Many states doing better, data suggests. Milwaukee County looks behind, too.
How is the United States doing at social distancing? The short answer is that it still could be doing much better, including in Wisconsin, which ranks behind many states.
The New York Times published a recent analysis of how the states are reacting to the call for a quarantine and social distancing “using data on smartphone movements” from Descartes Labs, a geospatial analysis company.
“The data shows how travel has plummeted in states hit hard by the virus, like New York, California and Washington,” the story found. “But other states with fewer confirmed infections have seen smaller declines, presenting challenges for controlling the spread of the virus. Health experts argue that states without many known infections should react as though the virus is already widespread — because it probably is.”
A map of the states color coded for the rate by which travel has declined showed the states that have made the biggest change were those in the Northeast, on the West Coast and in most of the Midwest. States where travel has declined the least were heavily Republican areas in the South (Alabama, Mississippi), southwest (Arkansas, Oklahoma) and West (Wyoming, Idaha, North Dakota and South Dakota.)
“Republicans have been less concerned about the coronavirus overall, according to a poll by Civiqs,” the story noted. “But those numbers are starting to change as infections spread and stock markets tumble.
“Even still, some Republican leaders have acted contrary to recommendations by health experts. Mississippi may be one of the most striking examples.

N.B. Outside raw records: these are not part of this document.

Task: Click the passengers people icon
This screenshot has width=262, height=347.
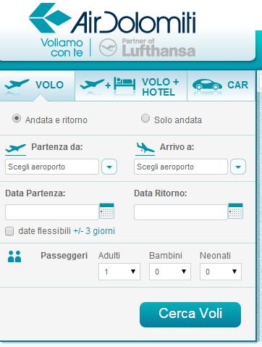Action: pos(14,256)
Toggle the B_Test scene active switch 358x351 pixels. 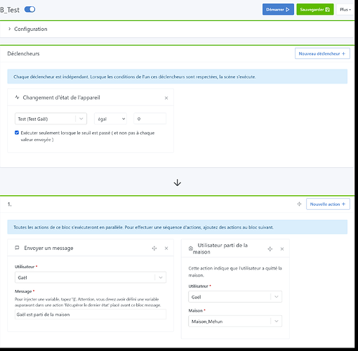[x=29, y=9]
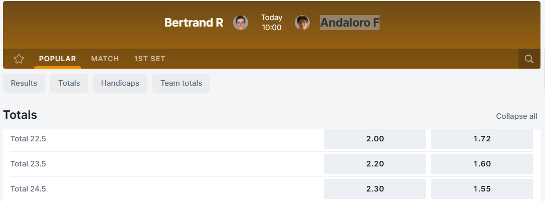Choose the Team totals filter
Image resolution: width=545 pixels, height=201 pixels.
[181, 83]
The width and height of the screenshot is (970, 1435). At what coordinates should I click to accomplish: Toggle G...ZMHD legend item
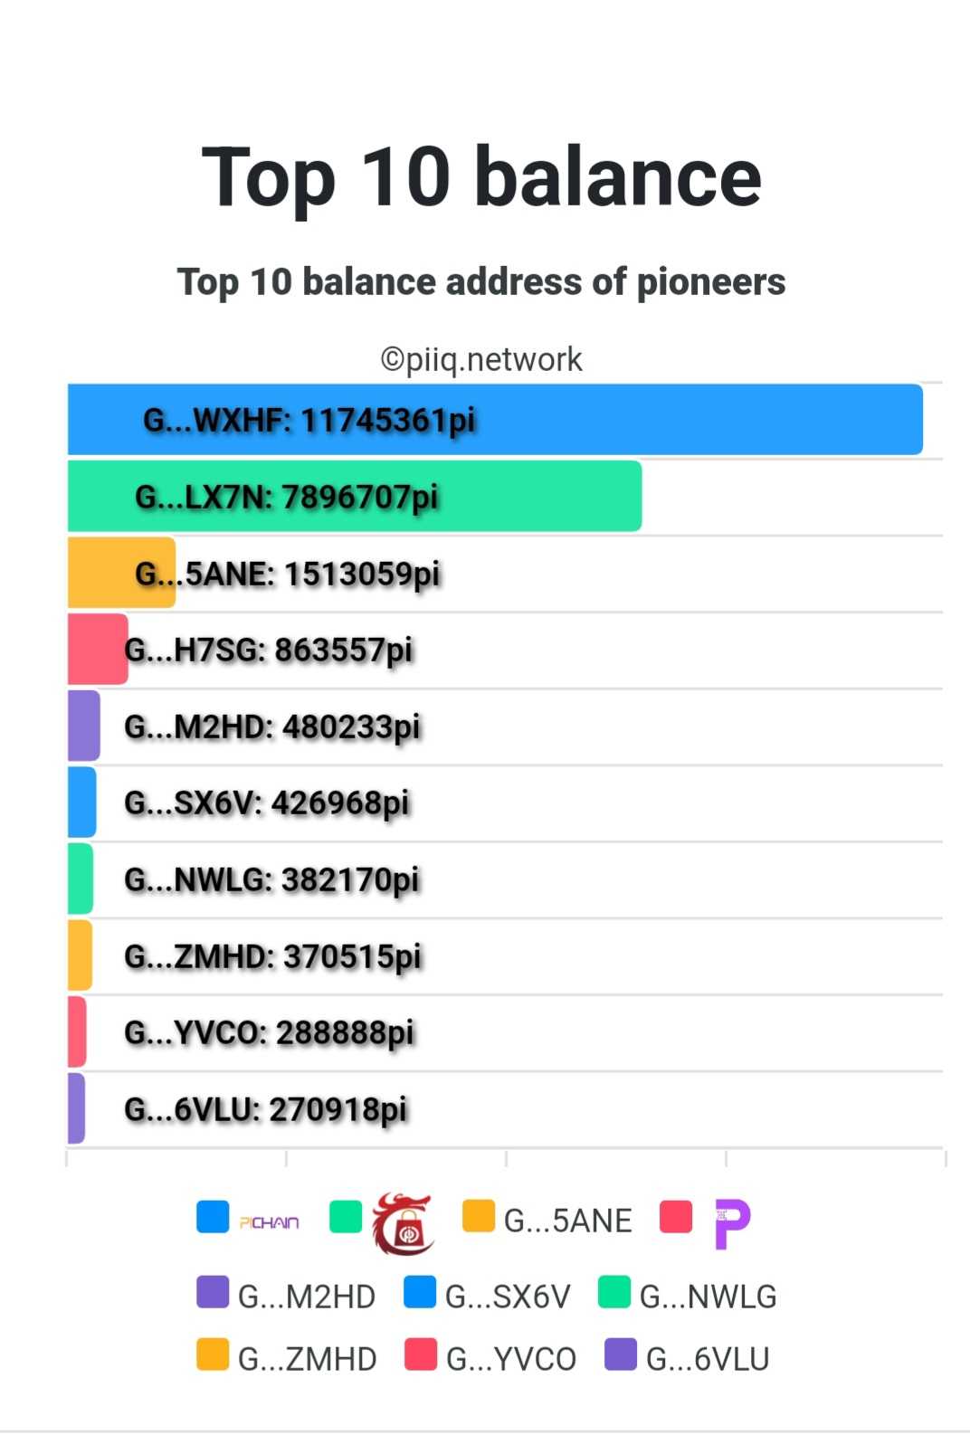click(286, 1356)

Its governor, Tate Reeves, issued an executive order last week that defined nearly every type of business as essential, allowing restaurants and religious institutions to reopen.”
“We’re not going to make rash decisions simply because some other states decide to do things,” Governor Reeves said, and later told viewers in a Facebook Q&A: “Mississippi’s never going to be China. Mississippi’s never going to be North Korea.”
But Wisconsin didn’t do as well in a ranking by Unacast, which tracks human mobility data and offered a state-by-state analysis of social distancing using data from the John Hopkins github repository.
Its picture of the nation shows a huge gap between top-ranked Washington D.C., where there was a 66 percent decline in average distance traveled, to bottom ranked Wyoming, with just a 3 percent decline. Wisconsin, with a 21 percent decline, doesn’t look so good.
This report suggests less red-blue division, with the West still trailing in social distancing, but with southern states like Georgia (22 percent decline), Alabama (down 20 percent) and Mississippi (down 20 percent) doing about the same as Wisconsin.
Wisconsin’s decline trailed most of the Midwest, including Ohio at minus 46, Michigan minus 40, Minnesota minus 27 and Illinois minus 22, while we were ahead of Iowa (minus 11) and Indiana (minus 12).
Nationally the analysis gives the U.S. a “C” grade, with an average decline of 25 percent. Wisconsin also gets a “C” grade, but it seems more like a C minus, as Wisconsin trails 25 states in the decline in average distance traveled.
Perhaps most alarming is the ranking by county, which shows Milwaukee County with a 29 percent decline, higher than the state average but behind some 20 counties, all of which have a higher decline in average distance traveled. Nor does it show the eastern half of the state is doing better; instead there is no discernible pattern in the differences between counties.
The data for Milwaukee County, if accurate, is worrisome, suggesting its residents have not gotten a simple message: stay home.